• TASK REQUIREMENTS: Give back exactly the lines of the material below that start at the line containing "Task: Select Chiara" and end at the line containing "Screen dimensions: 1000x423", and no others.

• RAW DATA:
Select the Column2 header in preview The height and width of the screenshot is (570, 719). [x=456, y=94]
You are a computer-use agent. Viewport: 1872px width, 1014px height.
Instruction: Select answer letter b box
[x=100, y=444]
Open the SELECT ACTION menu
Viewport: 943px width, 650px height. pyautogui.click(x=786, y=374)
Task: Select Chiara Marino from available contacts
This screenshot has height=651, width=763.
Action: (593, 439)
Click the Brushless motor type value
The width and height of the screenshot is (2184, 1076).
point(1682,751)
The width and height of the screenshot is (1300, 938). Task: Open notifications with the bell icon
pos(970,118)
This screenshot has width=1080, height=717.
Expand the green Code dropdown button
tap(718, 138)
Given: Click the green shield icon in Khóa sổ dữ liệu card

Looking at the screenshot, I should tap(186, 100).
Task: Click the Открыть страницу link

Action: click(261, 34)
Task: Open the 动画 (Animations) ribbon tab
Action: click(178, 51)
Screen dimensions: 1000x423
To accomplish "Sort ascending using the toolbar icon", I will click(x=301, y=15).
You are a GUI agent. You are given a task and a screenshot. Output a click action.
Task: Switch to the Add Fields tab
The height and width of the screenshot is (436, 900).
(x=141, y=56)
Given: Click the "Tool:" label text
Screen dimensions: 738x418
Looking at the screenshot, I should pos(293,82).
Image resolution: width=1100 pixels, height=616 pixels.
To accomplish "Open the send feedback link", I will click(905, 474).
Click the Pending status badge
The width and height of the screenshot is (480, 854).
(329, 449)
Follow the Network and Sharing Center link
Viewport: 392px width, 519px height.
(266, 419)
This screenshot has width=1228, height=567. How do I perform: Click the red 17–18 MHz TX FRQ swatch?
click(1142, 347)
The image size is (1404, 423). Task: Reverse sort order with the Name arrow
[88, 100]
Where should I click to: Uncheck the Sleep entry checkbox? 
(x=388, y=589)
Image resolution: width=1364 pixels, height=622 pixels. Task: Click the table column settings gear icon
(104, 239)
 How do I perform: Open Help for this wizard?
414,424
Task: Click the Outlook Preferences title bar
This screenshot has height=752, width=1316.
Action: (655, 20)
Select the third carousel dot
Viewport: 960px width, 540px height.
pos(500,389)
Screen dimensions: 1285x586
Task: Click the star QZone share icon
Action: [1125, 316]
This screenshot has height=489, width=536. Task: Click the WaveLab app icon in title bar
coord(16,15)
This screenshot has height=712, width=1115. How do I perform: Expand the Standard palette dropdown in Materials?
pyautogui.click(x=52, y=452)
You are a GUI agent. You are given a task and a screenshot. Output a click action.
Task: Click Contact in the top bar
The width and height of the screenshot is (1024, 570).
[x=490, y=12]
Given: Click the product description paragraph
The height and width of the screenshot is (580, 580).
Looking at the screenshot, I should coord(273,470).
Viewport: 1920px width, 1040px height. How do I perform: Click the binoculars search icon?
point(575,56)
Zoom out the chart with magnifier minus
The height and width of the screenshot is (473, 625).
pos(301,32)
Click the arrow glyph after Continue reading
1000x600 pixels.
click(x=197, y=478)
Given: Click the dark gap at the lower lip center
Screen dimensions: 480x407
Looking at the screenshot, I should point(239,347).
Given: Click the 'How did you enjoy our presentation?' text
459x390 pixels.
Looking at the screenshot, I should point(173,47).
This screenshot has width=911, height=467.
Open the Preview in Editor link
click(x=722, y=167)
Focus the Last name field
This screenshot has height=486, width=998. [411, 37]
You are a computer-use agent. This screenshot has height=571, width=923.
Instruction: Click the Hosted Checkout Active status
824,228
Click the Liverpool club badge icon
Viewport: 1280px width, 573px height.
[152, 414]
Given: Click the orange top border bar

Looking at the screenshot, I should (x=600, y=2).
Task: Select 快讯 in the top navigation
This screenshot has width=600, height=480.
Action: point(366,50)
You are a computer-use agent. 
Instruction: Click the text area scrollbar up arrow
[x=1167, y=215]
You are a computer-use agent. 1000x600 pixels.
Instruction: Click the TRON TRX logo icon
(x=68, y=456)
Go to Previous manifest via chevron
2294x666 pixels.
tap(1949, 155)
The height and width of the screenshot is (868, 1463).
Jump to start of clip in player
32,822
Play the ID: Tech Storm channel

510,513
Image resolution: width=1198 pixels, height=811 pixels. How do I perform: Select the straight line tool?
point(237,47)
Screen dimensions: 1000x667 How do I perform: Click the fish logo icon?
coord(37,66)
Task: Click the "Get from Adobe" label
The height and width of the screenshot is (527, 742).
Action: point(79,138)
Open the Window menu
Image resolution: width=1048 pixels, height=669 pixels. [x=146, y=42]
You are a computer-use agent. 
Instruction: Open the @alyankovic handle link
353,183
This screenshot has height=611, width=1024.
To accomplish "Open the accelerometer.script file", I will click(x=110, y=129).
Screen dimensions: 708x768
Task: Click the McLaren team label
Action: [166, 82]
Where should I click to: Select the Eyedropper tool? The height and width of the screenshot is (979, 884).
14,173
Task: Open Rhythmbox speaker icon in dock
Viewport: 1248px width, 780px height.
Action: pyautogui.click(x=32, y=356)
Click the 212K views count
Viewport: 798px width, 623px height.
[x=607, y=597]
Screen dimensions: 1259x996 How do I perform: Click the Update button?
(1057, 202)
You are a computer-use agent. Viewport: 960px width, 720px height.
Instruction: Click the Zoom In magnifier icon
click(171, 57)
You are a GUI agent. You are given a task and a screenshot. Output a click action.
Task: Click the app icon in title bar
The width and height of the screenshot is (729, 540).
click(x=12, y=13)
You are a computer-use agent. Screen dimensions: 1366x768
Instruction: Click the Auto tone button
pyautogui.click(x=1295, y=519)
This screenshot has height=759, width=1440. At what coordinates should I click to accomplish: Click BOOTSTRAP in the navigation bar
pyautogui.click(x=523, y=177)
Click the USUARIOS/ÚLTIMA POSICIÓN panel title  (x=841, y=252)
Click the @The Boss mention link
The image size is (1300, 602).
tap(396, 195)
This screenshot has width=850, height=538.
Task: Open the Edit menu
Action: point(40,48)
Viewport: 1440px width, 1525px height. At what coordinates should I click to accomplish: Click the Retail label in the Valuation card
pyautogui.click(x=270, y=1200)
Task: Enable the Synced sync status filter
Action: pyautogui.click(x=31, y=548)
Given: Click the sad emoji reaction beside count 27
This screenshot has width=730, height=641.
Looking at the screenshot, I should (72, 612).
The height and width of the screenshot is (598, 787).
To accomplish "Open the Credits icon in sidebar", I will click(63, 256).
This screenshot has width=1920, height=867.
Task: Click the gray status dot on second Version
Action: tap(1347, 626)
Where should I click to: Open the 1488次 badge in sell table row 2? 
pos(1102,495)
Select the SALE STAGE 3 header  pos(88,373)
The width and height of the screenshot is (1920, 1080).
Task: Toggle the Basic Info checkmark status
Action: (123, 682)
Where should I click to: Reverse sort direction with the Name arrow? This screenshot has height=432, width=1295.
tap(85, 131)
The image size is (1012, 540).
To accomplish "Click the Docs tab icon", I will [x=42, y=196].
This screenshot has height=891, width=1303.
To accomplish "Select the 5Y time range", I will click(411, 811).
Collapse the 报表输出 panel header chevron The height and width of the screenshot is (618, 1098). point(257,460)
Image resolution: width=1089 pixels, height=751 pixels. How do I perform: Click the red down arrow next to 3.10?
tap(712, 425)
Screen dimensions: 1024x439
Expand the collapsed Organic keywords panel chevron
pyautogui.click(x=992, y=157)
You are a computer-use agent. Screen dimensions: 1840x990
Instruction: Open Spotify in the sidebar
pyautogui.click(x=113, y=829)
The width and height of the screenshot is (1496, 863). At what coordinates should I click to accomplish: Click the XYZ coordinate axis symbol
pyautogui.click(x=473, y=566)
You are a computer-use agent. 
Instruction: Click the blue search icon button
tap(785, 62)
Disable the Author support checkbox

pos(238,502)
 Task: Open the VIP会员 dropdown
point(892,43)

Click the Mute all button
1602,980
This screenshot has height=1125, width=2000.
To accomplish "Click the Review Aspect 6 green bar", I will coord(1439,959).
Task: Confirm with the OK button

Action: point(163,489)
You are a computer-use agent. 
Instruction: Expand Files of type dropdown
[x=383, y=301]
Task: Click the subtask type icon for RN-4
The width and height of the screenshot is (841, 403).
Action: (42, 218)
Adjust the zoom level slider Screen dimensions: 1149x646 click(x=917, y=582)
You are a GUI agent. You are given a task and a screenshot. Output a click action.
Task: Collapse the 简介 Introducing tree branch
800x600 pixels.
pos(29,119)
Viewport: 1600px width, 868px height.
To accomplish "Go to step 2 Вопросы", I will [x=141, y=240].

• REPLY TO THE TASK:
Task: Select Chiara Marino from available contacts
This screenshot has height=651, width=763.
Action: (593, 439)
Click the Brushless motor type value
The width and height of the screenshot is (2184, 1076).
point(1682,751)
The width and height of the screenshot is (1300, 938). Task: Open notifications with the bell icon
pos(970,118)
This screenshot has width=1080, height=717.
Expand the green Code dropdown button
tap(718, 138)
Given: Click the green shield icon in Khóa sổ dữ liệu card

Looking at the screenshot, I should tap(186, 100).
Task: Click the Открыть страницу link

Action: click(261, 34)
Task: Open the 动画 (Animations) ribbon tab
Action: click(178, 51)
Screen dimensions: 1000x423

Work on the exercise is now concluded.